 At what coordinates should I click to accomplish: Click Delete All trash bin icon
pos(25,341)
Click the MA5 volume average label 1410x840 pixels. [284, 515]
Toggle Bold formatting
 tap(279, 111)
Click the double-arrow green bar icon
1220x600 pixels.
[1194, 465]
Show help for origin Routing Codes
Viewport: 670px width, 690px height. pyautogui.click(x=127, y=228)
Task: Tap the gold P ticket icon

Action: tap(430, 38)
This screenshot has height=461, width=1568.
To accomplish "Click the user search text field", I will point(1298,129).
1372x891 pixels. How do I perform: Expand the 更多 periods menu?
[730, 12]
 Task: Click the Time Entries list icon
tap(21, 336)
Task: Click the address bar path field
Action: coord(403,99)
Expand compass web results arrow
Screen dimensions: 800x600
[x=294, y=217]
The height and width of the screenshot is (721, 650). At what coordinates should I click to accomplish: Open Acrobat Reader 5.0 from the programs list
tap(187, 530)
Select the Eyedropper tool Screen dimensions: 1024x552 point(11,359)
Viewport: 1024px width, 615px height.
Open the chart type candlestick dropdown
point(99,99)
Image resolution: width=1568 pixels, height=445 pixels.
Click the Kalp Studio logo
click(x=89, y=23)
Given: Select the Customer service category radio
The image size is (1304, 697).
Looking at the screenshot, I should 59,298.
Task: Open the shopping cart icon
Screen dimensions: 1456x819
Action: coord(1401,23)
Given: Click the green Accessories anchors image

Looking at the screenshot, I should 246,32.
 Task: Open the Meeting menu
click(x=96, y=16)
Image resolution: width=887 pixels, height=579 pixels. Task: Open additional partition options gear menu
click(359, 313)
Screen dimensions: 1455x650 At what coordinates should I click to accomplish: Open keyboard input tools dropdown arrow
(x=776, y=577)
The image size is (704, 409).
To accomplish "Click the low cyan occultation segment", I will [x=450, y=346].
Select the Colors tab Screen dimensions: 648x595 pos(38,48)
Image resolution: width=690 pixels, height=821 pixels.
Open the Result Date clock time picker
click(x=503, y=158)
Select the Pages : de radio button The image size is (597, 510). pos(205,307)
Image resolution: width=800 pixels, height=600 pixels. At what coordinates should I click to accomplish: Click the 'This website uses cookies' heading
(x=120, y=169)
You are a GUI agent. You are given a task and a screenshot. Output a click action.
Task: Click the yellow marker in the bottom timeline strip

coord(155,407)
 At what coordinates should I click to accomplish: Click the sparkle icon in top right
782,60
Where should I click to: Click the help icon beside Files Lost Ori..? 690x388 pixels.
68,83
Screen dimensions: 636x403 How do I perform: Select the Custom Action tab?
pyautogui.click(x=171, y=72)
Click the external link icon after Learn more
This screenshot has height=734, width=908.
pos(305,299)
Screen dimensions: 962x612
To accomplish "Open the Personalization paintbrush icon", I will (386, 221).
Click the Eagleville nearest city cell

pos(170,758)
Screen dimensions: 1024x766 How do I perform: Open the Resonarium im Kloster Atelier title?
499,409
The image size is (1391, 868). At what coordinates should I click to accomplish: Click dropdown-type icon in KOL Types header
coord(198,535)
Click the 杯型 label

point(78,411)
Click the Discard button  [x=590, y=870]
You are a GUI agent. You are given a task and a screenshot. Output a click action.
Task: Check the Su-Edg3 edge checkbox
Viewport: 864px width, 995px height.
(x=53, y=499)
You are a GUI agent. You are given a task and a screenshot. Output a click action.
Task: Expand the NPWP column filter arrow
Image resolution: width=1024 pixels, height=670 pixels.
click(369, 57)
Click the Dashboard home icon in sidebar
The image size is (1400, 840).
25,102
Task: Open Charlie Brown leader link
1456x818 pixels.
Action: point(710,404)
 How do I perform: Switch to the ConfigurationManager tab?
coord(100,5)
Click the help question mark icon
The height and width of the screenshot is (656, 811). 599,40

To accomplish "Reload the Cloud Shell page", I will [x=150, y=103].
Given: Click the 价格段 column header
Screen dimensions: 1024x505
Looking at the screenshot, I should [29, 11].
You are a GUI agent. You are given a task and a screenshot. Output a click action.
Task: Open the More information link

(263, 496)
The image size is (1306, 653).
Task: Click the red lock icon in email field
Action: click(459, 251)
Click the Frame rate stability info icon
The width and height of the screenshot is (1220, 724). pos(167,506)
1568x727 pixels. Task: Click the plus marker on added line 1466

> **WHAT THE EXERCISE ASKS**
Output as a numbered list the rows from the line containing "Select the Pages" through the line containing "coord(155,407)", skipping any blank lines.

> **ANSWER FOR THIS EXERCISE**
1. Select the Pages : de radio button The image size is (597, 510). pos(205,307)
2. Image resolution: width=800 pixels, height=600 pixels. At what coordinates should I click to accomplish: Click the 'This website uses cookies' heading
3. (x=120, y=169)
4. You are a GUI agent. You are given a task and a screenshot. Output a click action.
5. Task: Click the yellow marker in the bottom timeline strip
6. coord(155,407)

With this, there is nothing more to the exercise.